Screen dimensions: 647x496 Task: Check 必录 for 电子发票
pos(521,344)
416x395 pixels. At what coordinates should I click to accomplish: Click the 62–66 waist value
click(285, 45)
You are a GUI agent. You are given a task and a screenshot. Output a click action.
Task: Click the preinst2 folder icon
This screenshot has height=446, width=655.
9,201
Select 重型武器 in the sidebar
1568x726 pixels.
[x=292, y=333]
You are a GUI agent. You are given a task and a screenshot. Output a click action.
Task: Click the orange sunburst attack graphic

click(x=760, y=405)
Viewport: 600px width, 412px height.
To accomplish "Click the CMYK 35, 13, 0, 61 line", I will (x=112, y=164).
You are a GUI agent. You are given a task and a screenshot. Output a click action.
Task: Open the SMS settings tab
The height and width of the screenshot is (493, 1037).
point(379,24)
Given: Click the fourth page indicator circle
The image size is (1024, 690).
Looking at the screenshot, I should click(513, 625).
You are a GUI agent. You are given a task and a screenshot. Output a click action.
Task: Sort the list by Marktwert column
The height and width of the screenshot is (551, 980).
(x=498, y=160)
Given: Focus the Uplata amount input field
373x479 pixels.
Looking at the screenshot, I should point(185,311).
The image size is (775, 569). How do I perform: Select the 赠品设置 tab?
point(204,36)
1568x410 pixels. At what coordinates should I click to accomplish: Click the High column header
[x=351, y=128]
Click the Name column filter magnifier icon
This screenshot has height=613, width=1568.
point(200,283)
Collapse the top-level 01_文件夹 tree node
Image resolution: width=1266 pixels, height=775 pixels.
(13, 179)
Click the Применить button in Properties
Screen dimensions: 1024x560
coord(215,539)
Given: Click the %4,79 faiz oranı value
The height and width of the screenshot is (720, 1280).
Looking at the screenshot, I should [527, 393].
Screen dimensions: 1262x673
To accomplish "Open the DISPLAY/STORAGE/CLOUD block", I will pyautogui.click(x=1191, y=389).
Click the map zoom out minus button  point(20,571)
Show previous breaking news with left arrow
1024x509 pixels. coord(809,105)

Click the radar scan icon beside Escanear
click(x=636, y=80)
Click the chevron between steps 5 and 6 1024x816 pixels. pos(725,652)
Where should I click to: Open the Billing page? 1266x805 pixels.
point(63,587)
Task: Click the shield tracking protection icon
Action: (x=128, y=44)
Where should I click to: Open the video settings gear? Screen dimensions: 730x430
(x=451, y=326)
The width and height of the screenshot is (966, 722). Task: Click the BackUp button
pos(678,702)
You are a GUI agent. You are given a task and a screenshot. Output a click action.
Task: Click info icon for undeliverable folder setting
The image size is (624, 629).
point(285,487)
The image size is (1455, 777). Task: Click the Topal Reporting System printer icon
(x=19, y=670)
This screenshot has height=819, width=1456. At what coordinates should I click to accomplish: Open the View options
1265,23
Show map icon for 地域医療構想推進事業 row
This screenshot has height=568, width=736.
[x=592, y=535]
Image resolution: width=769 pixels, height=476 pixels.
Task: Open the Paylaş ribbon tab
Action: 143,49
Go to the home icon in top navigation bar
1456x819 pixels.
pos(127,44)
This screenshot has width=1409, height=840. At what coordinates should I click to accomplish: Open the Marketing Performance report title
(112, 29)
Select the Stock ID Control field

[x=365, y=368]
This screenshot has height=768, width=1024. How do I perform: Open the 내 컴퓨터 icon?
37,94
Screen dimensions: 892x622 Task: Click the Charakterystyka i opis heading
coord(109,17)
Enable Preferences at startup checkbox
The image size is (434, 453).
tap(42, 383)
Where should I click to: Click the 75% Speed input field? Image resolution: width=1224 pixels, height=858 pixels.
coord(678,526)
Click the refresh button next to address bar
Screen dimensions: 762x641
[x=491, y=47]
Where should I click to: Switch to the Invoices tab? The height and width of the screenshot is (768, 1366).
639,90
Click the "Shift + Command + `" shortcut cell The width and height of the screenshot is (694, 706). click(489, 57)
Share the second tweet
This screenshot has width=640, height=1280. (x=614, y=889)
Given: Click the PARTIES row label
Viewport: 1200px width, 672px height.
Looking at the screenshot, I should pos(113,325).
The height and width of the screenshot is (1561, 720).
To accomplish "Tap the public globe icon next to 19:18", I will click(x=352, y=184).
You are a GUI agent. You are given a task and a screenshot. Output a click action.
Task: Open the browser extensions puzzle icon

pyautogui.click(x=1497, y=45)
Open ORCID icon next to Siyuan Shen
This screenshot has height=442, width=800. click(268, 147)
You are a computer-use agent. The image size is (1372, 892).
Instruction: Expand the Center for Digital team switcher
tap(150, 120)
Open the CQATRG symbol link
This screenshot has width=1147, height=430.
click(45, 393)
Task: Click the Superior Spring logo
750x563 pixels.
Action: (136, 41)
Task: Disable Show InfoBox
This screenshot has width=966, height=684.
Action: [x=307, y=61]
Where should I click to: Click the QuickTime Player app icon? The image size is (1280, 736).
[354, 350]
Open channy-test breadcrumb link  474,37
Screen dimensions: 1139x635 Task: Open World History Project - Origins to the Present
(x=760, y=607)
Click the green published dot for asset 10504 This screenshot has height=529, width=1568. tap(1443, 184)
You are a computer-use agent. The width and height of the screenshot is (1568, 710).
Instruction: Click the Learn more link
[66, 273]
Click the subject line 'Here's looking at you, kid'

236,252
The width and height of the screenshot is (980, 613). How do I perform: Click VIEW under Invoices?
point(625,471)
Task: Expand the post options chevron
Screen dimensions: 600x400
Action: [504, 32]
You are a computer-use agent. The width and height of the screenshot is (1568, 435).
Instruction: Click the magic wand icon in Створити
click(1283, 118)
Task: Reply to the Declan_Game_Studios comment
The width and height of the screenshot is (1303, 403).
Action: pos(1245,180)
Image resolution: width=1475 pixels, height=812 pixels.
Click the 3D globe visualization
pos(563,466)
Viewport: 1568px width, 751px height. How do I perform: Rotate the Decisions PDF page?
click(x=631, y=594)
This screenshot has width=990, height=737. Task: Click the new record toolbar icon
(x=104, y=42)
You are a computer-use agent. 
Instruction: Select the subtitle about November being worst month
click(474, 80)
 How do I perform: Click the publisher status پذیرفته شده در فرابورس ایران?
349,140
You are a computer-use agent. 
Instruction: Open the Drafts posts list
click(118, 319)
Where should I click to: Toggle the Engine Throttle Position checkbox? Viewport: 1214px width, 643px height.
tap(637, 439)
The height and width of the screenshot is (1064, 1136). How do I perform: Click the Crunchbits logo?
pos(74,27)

[DESCRIPTION OF THE TASK]: Duplicate the data above line for line, without changing anything.

[ANSWER IN FULL]:
Screen dimensions: 647x496 Task: Check 必录 for 电子发票
pos(521,344)
416x395 pixels. At what coordinates should I click to accomplish: Click the 62–66 waist value
click(285, 45)
You are a GUI agent. You are given a task and a screenshot. Output a click action.
Task: Click the preinst2 folder icon
This screenshot has height=446, width=655.
9,201
Select 重型武器 in the sidebar
1568x726 pixels.
[x=292, y=333]
You are a GUI agent. You are given a task and a screenshot. Output a click action.
Task: Click the orange sunburst attack graphic

click(x=760, y=405)
Viewport: 600px width, 412px height.
To accomplish "Click the CMYK 35, 13, 0, 61 line", I will (x=112, y=164).
You are a GUI agent. You are given a task and a screenshot. Output a click action.
Task: Open the SMS settings tab
The height and width of the screenshot is (493, 1037).
point(379,24)
Given: Click the fourth page indicator circle
The image size is (1024, 690).
Looking at the screenshot, I should click(513, 625).
You are a GUI agent. You are given a task and a screenshot. Output a click action.
Task: Sort the list by Marktwert column
The height and width of the screenshot is (551, 980).
(x=498, y=160)
Given: Focus the Uplata amount input field
373x479 pixels.
Looking at the screenshot, I should point(185,311).
The image size is (775, 569). How do I perform: Select the 赠品设置 tab?
point(204,36)
1568x410 pixels. At what coordinates should I click to accomplish: Click the High column header
[x=351, y=128]
Click the Name column filter magnifier icon
This screenshot has height=613, width=1568.
point(200,283)
Collapse the top-level 01_文件夹 tree node
Image resolution: width=1266 pixels, height=775 pixels.
(13, 179)
Click the Применить button in Properties
Screen dimensions: 1024x560
coord(215,539)
Given: Click the %4,79 faiz oranı value
The height and width of the screenshot is (720, 1280).
Looking at the screenshot, I should [527, 393].
Screen dimensions: 1262x673
To accomplish "Open the DISPLAY/STORAGE/CLOUD block", I will pyautogui.click(x=1191, y=389).
Click the map zoom out minus button  point(20,571)
Show previous breaking news with left arrow
1024x509 pixels. coord(809,105)

Click the radar scan icon beside Escanear
click(x=636, y=80)
Click the chevron between steps 5 and 6 1024x816 pixels. pos(725,652)
Where should I click to: Open the Billing page? 1266x805 pixels.
point(63,587)
Task: Click the shield tracking protection icon
Action: (x=128, y=44)
Where should I click to: Open the video settings gear? Screen dimensions: 730x430
(x=451, y=326)
The width and height of the screenshot is (966, 722). Task: Click the BackUp button
pos(678,702)
You are a GUI agent. You are given a task and a screenshot. Output a click action.
Task: Click info icon for undeliverable folder setting
The image size is (624, 629).
point(285,487)
The image size is (1455, 777). Task: Click the Topal Reporting System printer icon
(x=19, y=670)
This screenshot has height=819, width=1456. At what coordinates should I click to accomplish: Open the View options
1265,23
Show map icon for 地域医療構想推進事業 row
This screenshot has height=568, width=736.
[x=592, y=535]
Image resolution: width=769 pixels, height=476 pixels.
Task: Open the Paylaş ribbon tab
Action: 143,49
Go to the home icon in top navigation bar
1456x819 pixels.
pos(127,44)
This screenshot has width=1409, height=840. At what coordinates should I click to accomplish: Open the Marketing Performance report title
(112, 29)
Select the Stock ID Control field

[x=365, y=368]
This screenshot has height=768, width=1024. How do I perform: Open the 내 컴퓨터 icon?
37,94
Screen dimensions: 892x622 Task: Click the Charakterystyka i opis heading
coord(109,17)
Enable Preferences at startup checkbox
The image size is (434, 453).
tap(42, 383)
Where should I click to: Click the 75% Speed input field? Image resolution: width=1224 pixels, height=858 pixels.
coord(678,526)
Click the refresh button next to address bar
Screen dimensions: 762x641
[x=491, y=47]
Where should I click to: Switch to the Invoices tab? The height and width of the screenshot is (768, 1366).
639,90
Click the "Shift + Command + `" shortcut cell The width and height of the screenshot is (694, 706). click(489, 57)
Share the second tweet
This screenshot has width=640, height=1280. (x=614, y=889)
Given: Click the PARTIES row label
Viewport: 1200px width, 672px height.
Looking at the screenshot, I should pos(113,325).
The height and width of the screenshot is (1561, 720).
To accomplish "Tap the public globe icon next to 19:18", I will click(x=352, y=184).
You are a GUI agent. You are given a task and a screenshot. Output a click action.
Task: Open the browser extensions puzzle icon

pyautogui.click(x=1497, y=45)
Open ORCID icon next to Siyuan Shen
This screenshot has height=442, width=800. click(268, 147)
You are a computer-use agent. The image size is (1372, 892).
Instruction: Expand the Center for Digital team switcher
tap(150, 120)
Open the CQATRG symbol link
This screenshot has width=1147, height=430.
click(45, 393)
Task: Click the Superior Spring logo
750x563 pixels.
Action: (136, 41)
Task: Disable Show InfoBox
This screenshot has width=966, height=684.
Action: [x=307, y=61]
Where should I click to: Click the QuickTime Player app icon? The image size is (1280, 736).
[354, 350]
Open channy-test breadcrumb link  474,37
Screen dimensions: 1139x635 Task: Open World History Project - Origins to the Present
(x=760, y=607)
Click the green published dot for asset 10504 This screenshot has height=529, width=1568. tap(1443, 184)
You are a computer-use agent. The width and height of the screenshot is (1568, 710).
Instruction: Click the Learn more link
[66, 273]
Click the subject line 'Here's looking at you, kid'

236,252
The width and height of the screenshot is (980, 613). How do I perform: Click VIEW under Invoices?
point(625,471)
Task: Expand the post options chevron
Screen dimensions: 600x400
Action: [504, 32]
You are a computer-use agent. The width and height of the screenshot is (1568, 435).
Instruction: Click the magic wand icon in Створити
click(1283, 118)
Task: Reply to the Declan_Game_Studios comment
The width and height of the screenshot is (1303, 403).
Action: pos(1245,180)
Image resolution: width=1475 pixels, height=812 pixels.
Click the 3D globe visualization
pos(563,466)
Viewport: 1568px width, 751px height. How do I perform: Rotate the Decisions PDF page?
click(x=631, y=594)
This screenshot has width=990, height=737. Task: Click the new record toolbar icon
(x=104, y=42)
You are a computer-use agent. 
Instruction: Select the subtitle about November being worst month
click(474, 80)
 How do I perform: Click the publisher status پذیرفته شده در فرابورس ایران?
349,140
You are a computer-use agent. 
Instruction: Open the Drafts posts list
click(118, 319)
Where should I click to: Toggle the Engine Throttle Position checkbox? Viewport: 1214px width, 643px height.
tap(637, 439)
The height and width of the screenshot is (1064, 1136). How do I perform: Click the Crunchbits logo?
pos(74,27)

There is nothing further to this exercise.